# nLab Heyting field

### Context

#### Algebra

higher algebra

universal algebra

# Contents

## Definition

###### Definition

A Heyting field is a local ring where every non-invertible element is equal to zero. More specifically, it is a commutative ring $R$ such that

1. $R$ is non-trivial ($0 \neq 1$);

2. given elements $a \in R$ and $b \in R$, if $a + b$ is invertible, then either $a$ is invertible or $b$ is invertible;

3. given an element $a \in R$, if $a$ is non-invertible, then $a = 0$.

Equivalently, a Heyting field is:

###### Remark

In Lombardi & Quitté (2010), the authors’ definition of Heyting field do not include the non-equational axiom $1 \neq 0$. Instead, they define non-invertible to mean that if the element is invertible, then $1 = 0$. With such a definition, the trivial ring counts as a Heyting field and constitutes the terminal object in the categories of Heyting fields.

## Properties

### Stable and decidable equality.

Every Heyting field $R$ has stable equality, because it has a tight apartness relation defined as $a \# b$ if and only if $a - b$ is invertible. For all elements $a \in R$ and $b \in R$, $\neg \neg \neg (a \# b) \iff \neg (a \# b)$, and because $\neg (a \# b) \iff a = b$, $\neg \neg (a = b) \iff a = b$, and thus $R$ has stable equality.

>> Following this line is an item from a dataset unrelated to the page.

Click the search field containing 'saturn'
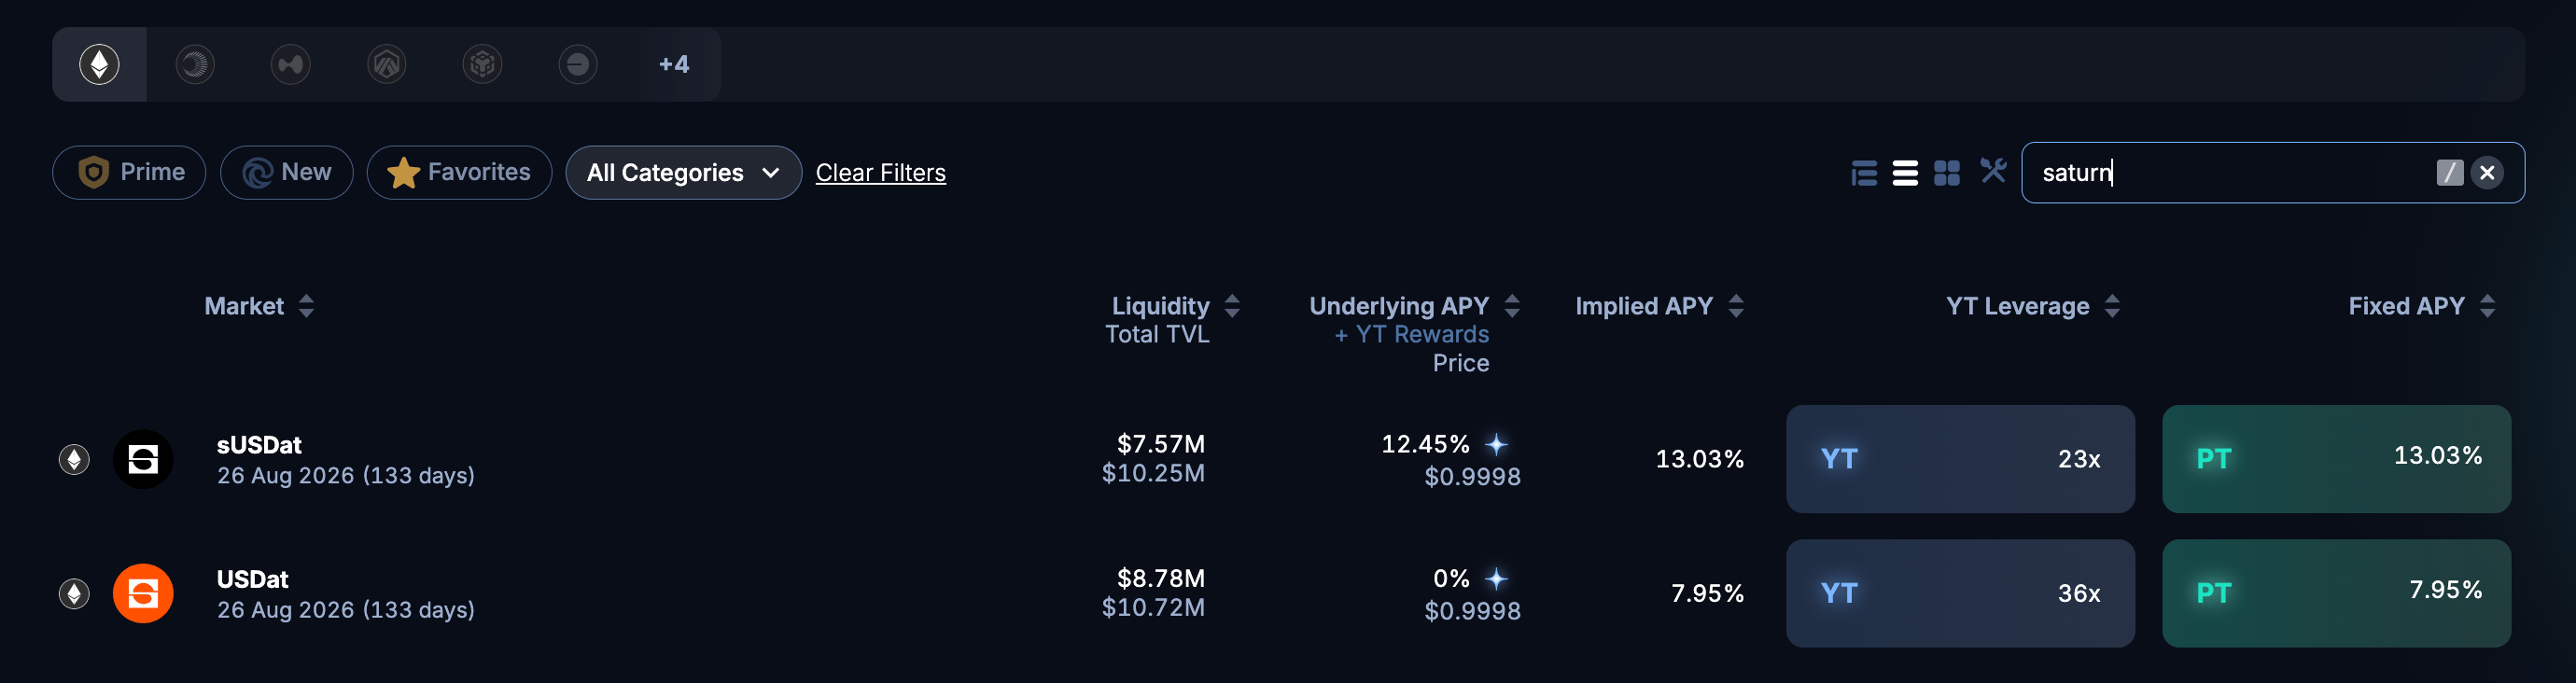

A Heyting field with decidable equality is a discrete field.

### Relation to Johnstone residue fields

Johnstone (1977) defined a residue field to be a commutative ring which only satisfy axioms 1 and 3 in Def. ; we shall call these Johnstone residue fields in this article to not confuse them with the notion of residue field in algebraic geometry.

If every Johnstone residue field with decidable equality is a Heyting field, then excluded middle follows. The following proof is due to Mark Saving:

###### Definition

Let $p$ be a proposition. We define the set $R_p$ to be the union of $\mathbb{Z}$ and $\{x \in \mathbb{Q} \vert p\}$

$R_p$ is a subring of the rational numbers $\mathbb{Q}$.

Since $R_p$ is a subset of $\mathbb{Q}$ and $\mathbb{Q}$ has decidable equality, $R_p$ also has decidable equality. And of course $0\neq 1$ in $R_p$.

###### Theorem

$R_p$ is a Johnstone residue field iff $\neg \neg p$.

###### Proof

Given a proposition $p$, suppose its double negation $\neg \neg p$, and consider some $x\in R_p$. Suppose $x$ does not have a multiplicative inverse. Now suppose $x\neq 0$. Then we see that $x^{-1}$ is not in $R_p$. If $p$ held, we would have $x{-1} \in R_p$. So we know $\neg p$ holds. But this is a contradiction. Therefore, $x$ must be zero (using decidable equality).

Conversely, suppose $R_p$ is a Johnstone residue field. If $\neg p$ held, we would have $R_p = \mathbb{Z}$, which clearly is not a Johnstone residue field since $2$ is neither invertible nor zero. So we must have $\neg \neg p$.

###### Theorem

$R_p$ is a Heyting field iff it is the case that $p$ iff $R_p$ is a discrete field.

###### Proof

Suppose $R_p$ is a Heyting field. Then either $2$ or $3$ has a multiplicative inverse, so either $2^{-1} \in R_p$ or $3^{-1} \in R_p$. In either case, we see that $p$ holds. If $p$ holds, then $R_p = \mathbb{Q}$, which is a discrete field. And if $R_p$ is a discrete field, it is clearly a Heyting field.

###### Theorem

If every Johnstone residue field with discrete equality is Heyting, then excluded middle is valid.

###### Proof

From the lemmas above, if every Johnstone residue field with decidable equality is a Heyting field, then $p \iff \neg \neg p$ holds for all propositions $p$. So we have full excluded middle.